In the present study, five species includingC. cladosporioides, C. iridis, C. peranqestum, C. alicinum, and C. elatum were identified as agents of Cladosporium genus in positive culture. During an investigation of Cladosporium species asso-ciated with numerous substrates from various localities in Iran during 2011–2013, eight species including C. delicatulum, C. echinulatum, C. exile, C. macrocarpum, C. neriicola, C. pannosum, C. scabrellum, and C. uredinicola were identified based on morphological characteristics [9]. It is difficult to know to what extent these differences among studies reflect true differences in the epidemiology of this genus. Although variation may reflect real differences observed across the different geographic and climatic regions, the differences may be due to source sampling (air, soil, or other substrates), the method used for identification, and other factors. It is noted that the most prevalent species in each region may change over the course of time.

Morphological identification of Cladosporium species is difficult given the high morphological similarity among closely related species. Molecular studies demonstrated that a strategy in which genes are sequenced and the resultant data are analyzed by phylogenetic methods is a robust strategy for fungal species recognition [25]. Sandoval-Denis et al. assessed the diversity of Cladosporium species associated with human and animal diseases by analyzing a large set of isolates from clinical specimens by means of DNA sequence data analysis [13]. Since several authors have demonstrated the usefulness of rRNA for species delimitation in Cladosporium [26, 27], we used rRNA to identify Cladosporium species in this study.

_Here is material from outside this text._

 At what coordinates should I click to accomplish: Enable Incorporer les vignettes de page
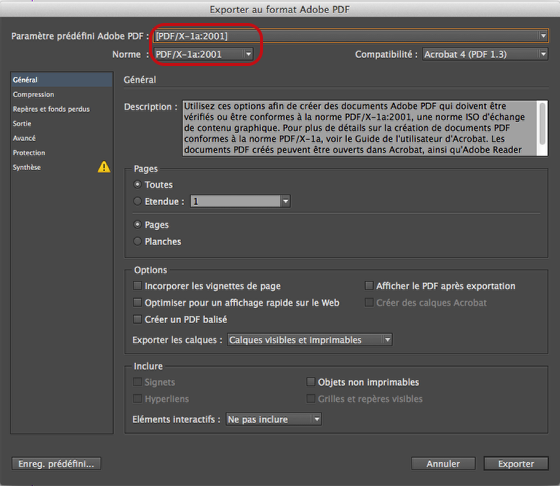tap(138, 286)
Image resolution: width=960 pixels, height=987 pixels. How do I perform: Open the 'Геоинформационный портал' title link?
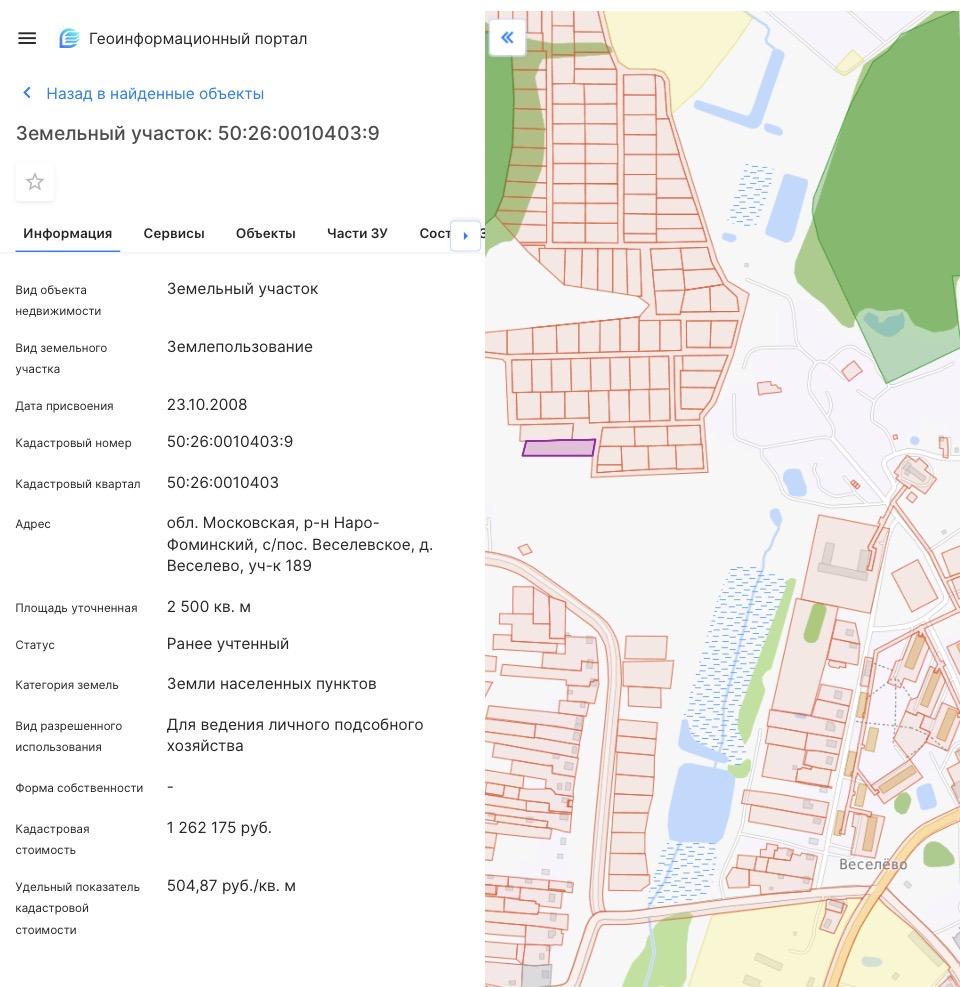[x=198, y=39]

In the present study, no difference in the frequency of identified Cladosporium species was observed to depend on the method used (morphological examination vs PCR-sequencing). In both methods, we found that C. cladosporioides, the species most frequently cited as being environmentally relevant [8], was strongly represented in our set of isolates. Fresenius first described C. cladosporioides in 1850, classifying it in the genus Penicillium as P. cladosporioides. In 1952, Albertys transferred the species to the genus Cladosporium where it remained until today [28]. C. cladosporioides has previously been isolated from a pulmonary fungus ball [29], as well as keratitis [30], phaeohyphomycosis [31], and cutaneous and subcutaneous infections [32].

The data exhibited a low degree of polymorphism between environmental and clinical isolates and also a quite low degree of polymorphism within isolates of the same group (clinical or non-clinical group). This might suggest that environmental strains can be a source of human infection. Thus, further studies on DNA sequences derived from clinical isolates is important. This data is comparable to the findings of Haddadi et al., who showed a large amount of variation between two groups by using random amplified polymorphic DNA PCR method [14].

Conclusion

This study focused on the diversity of Cladosporium species isolated from environmental samples by culture and using molecular characterization of the isolates. The most commonly isolated species was C. cladosporioides. The collected data can build a foundation for future research and may be useful in the development of preventive and educational strategies. Epide-miological investigations should be performed in multiple areas of the country and compared to data from clinical samples in order to determine the relationship between environmental and clinical strain isolated.